1 Spectrum Health General Surgery Residency Program, Grand Rapids, MI, USA; Michigan State University College of Human Medicine, Department of Surgery, Grand Rapids, MI, USA.
2 Spectrum Health General Surgery Residency Program, Grand Rapids, MI, USA; Michigan State University College of Human Medicine, Department of Surgery, Grand Rapids, MI, USA; Spectrum Health Medical Group, Division of Surgical Oncology, Grand Rapids, MI, USA. Electronic address: firstname.lastname@example.org.

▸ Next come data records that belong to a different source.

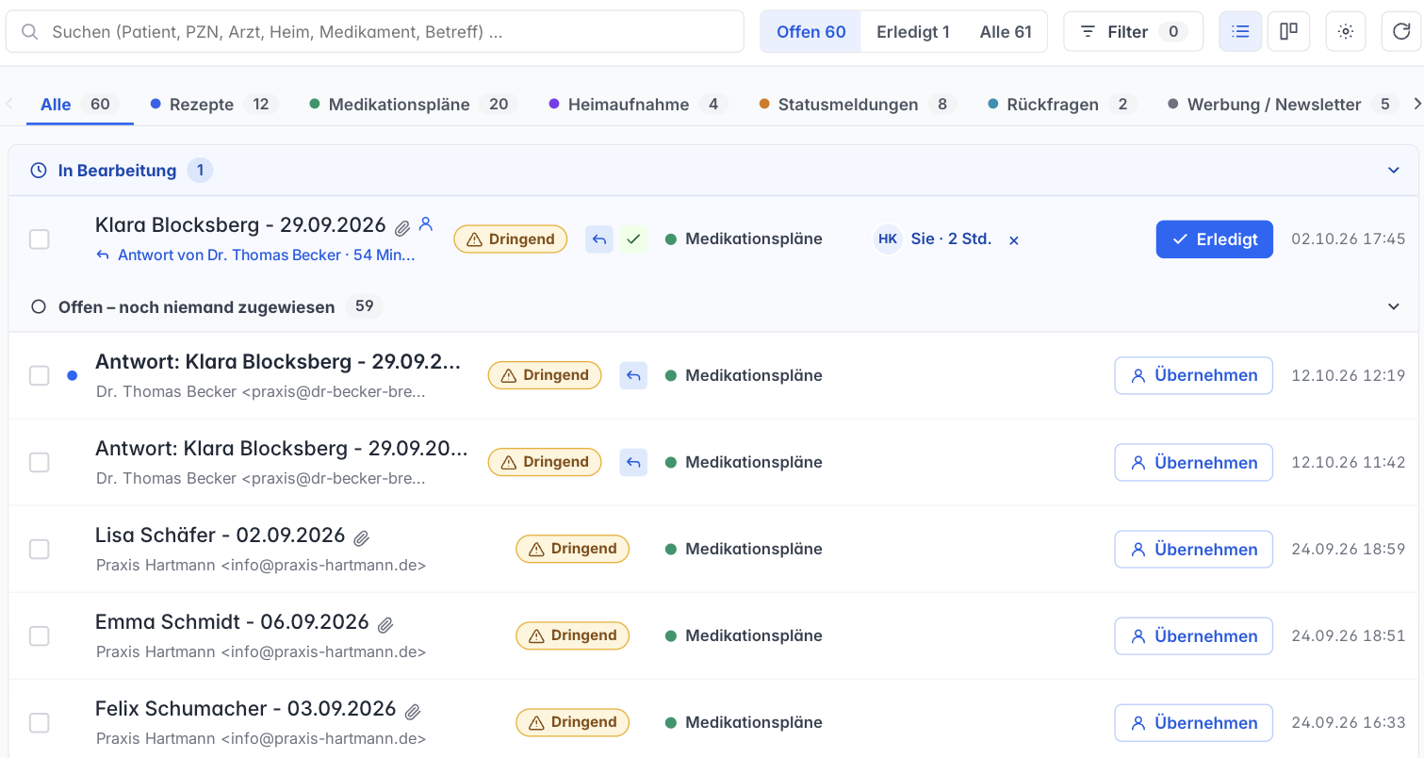Collapse the Offen – noch niemand zugewiesen section

click(x=1394, y=306)
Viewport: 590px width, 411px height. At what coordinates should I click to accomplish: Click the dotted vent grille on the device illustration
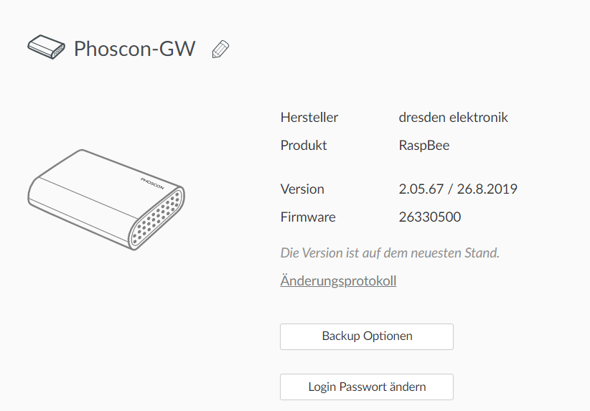pyautogui.click(x=158, y=217)
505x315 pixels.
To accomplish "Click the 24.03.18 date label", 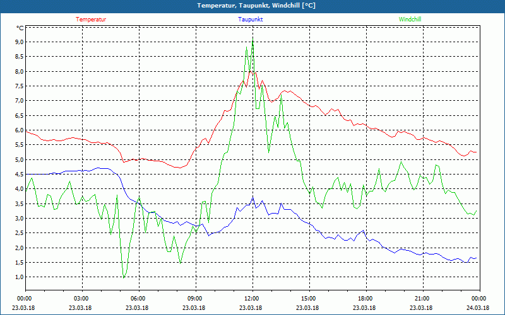I will [x=478, y=308].
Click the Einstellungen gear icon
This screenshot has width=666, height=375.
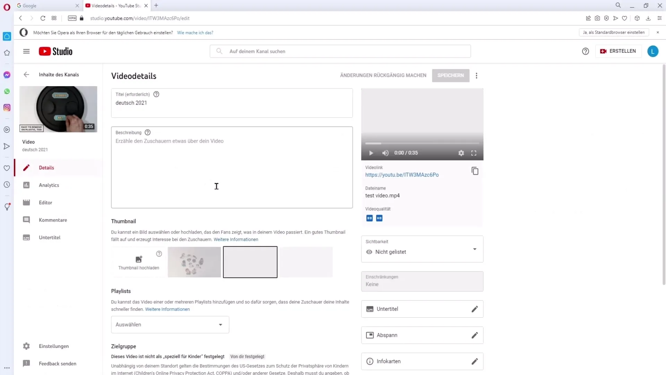[26, 346]
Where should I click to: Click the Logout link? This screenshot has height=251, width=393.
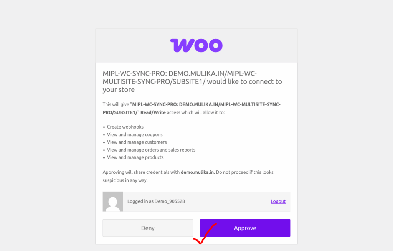(x=278, y=201)
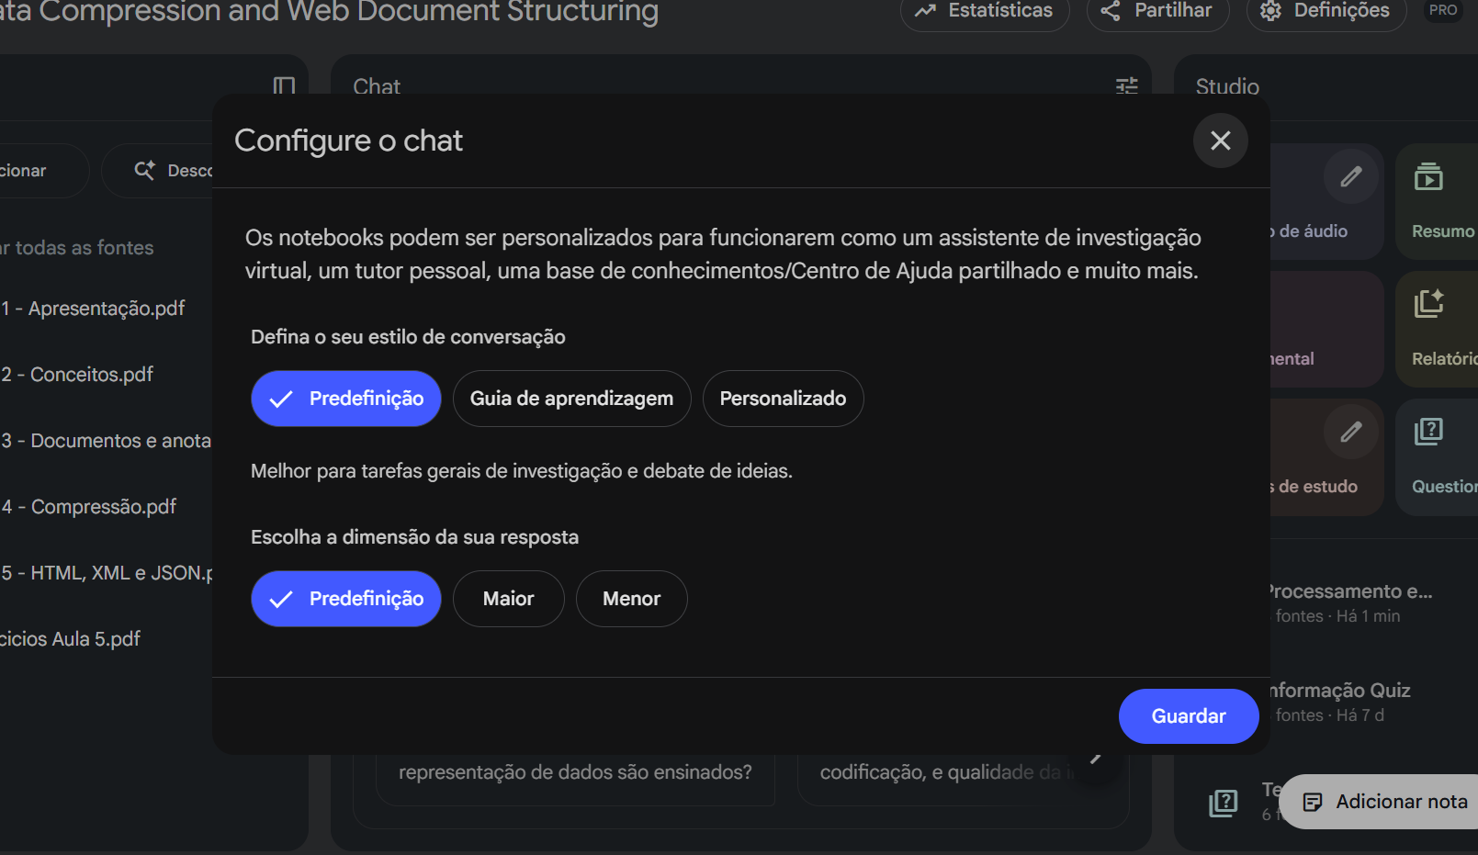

The practice of hepatic surgery has become increasingly complex as additional therapeutic options emerge to treat both primary and metastatic tumors of the liver. Liver-directed therapy options include selective internal radiation therapy (SIRT), stereotactic body radiation therapy, chemoembolization, bland embolization, hepatic artery infusion chemotherapy (HAIC), and ablative techniques such as microwave or radiofrequency ablation. Hepatocellular carcinoma has been treated with many of these therapies for palliation of symptoms, definitive treatment, and as a bridge to transplantation. Intrahepatic cholangiocarcinoma, particularly patients with unresectable disease, have demonstrated clinical responses to both SIRT as well as HAIC. Colorectal liver metastases have been treated with all of these techniques with varying degrees of success depending on the clinical scenario. A detailed understanding of these technologies and the evidence supporting their use is essential for the modern hepatic surgeon to properly sequence therapies and provide salvage options when first-line treatment has failed. This review describes these techniques and their appropriate usage based on the disease of interest and the respective evidence currently available.